MAS has traditionally been performed by spinning a cylindrical rotor within a stator installed at the magic angle, thereby requiring a gas bearing to stabilize the rotor and drive gas to apply torque (Andrew, 1981; Doty and Ellis, 1981; Wilhelm et al., 2015). However, we recently showed that it is possible to spin samples via a different paradigm, namely using spherical rotors spun using a single gas stream for both the bearing and drive (Chen et al., 2018; Gao et al., 2019). This approach allows highly stable rotor spinning about a single axis inclined at the magic angle, with record rates as high as 4.6 kHz (N2, 4.1 bar) and 10.6 kHz (He, 11 bar) for 9.5 mm diameter rotors and 11.4 kHz (N2, 3.1 bar) and 28 kHz (He, 7.6 bar) for 4 mm diameter rotors. Decreasing the rotor diameter permits even higher spinning rates. Additional benefits of spherical rotors include easy sample exchange and improved microwave access for dynamic nuclear polarization (DNP)–NMR experiments, yielding improved microwave B1 field strength and homogeneity compared with current methods (Chen et al., 2019; Gao et al., 2019).
In order to make spherical rotors robust and accessible for magnetic resonance experiments and to design apparatuses capable of achieving very high MAS rates, we examined the spinning and stabilization mechanisms of these spherical rotors. Here we (i) demonstrate how a stator for spinning spheres can be easily integrated into a commercial NMR probehead and (ii) examine the spinning behavior of a series of spherical rotors with various turbine groove geometries. We show that the spinning performance of spherical rotors can be improved by using a turbine groove geometry similarly to the drive tips used in conventional cylindrical rotor MAS systems, which are themselves based on the Pelton impulse turbine (Wilhelm et al., 2015).

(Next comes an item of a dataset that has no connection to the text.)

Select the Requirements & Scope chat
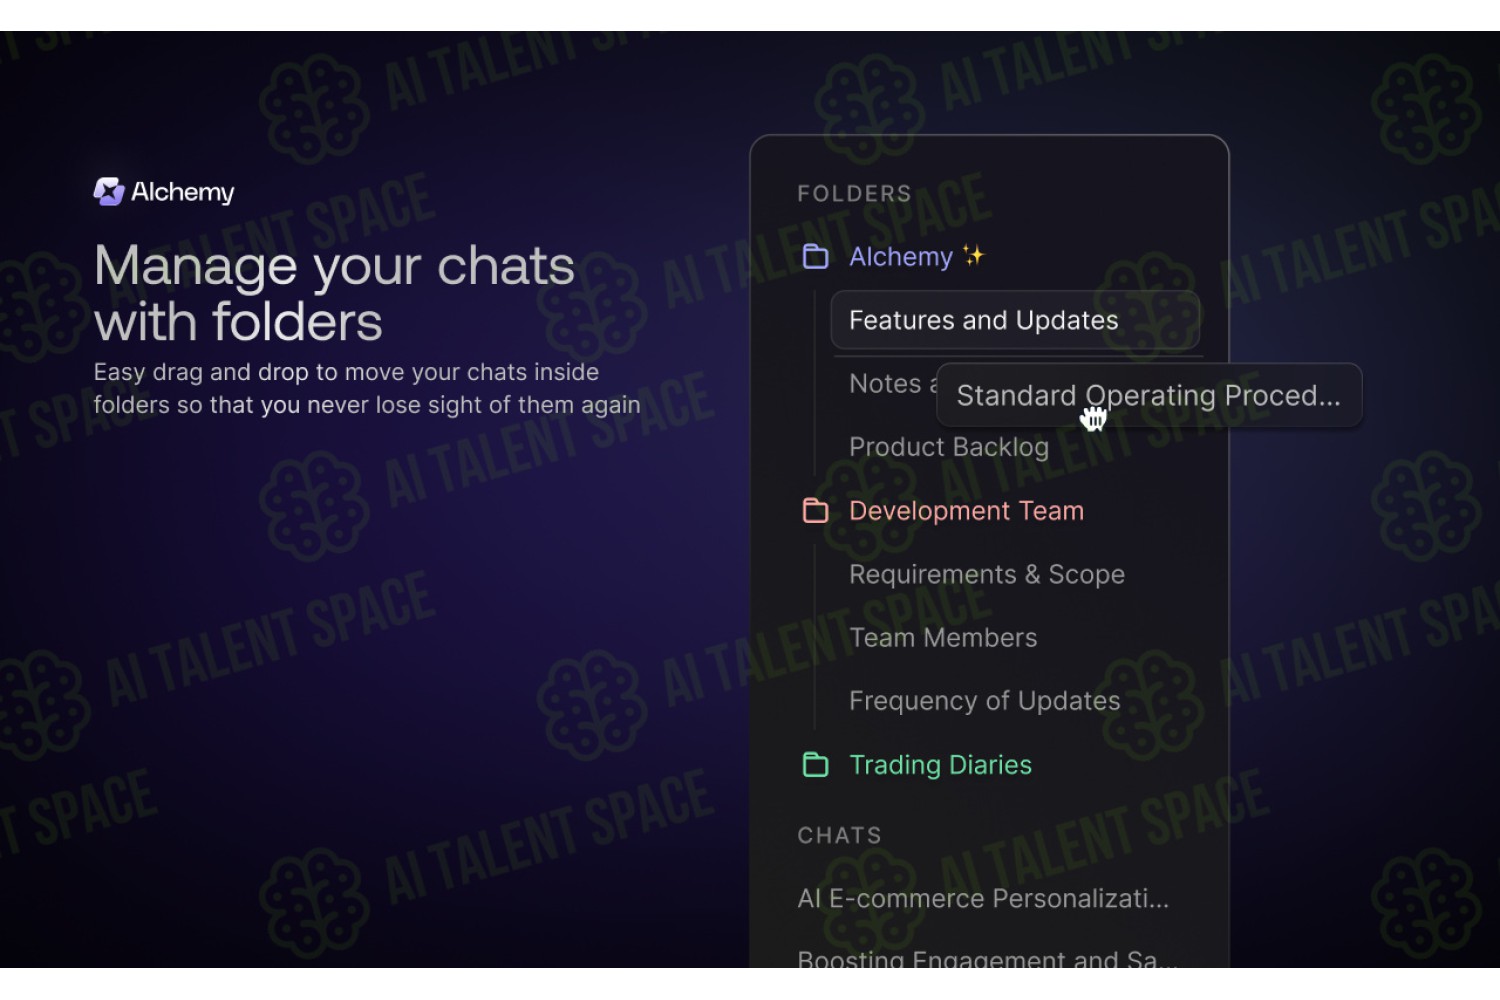 click(x=987, y=575)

However, we also find across a wide array of turbine styles that spinning performance is remarkably indifferent to the surface design and that even a rotor without turbine grooves can achieve stable, on-axis spinning. We show that a spherical rotor attains its stability from its inherent shape and mass distribution (i.e., its inertia tensor) and that turbine grooves are not essential for stable spinning.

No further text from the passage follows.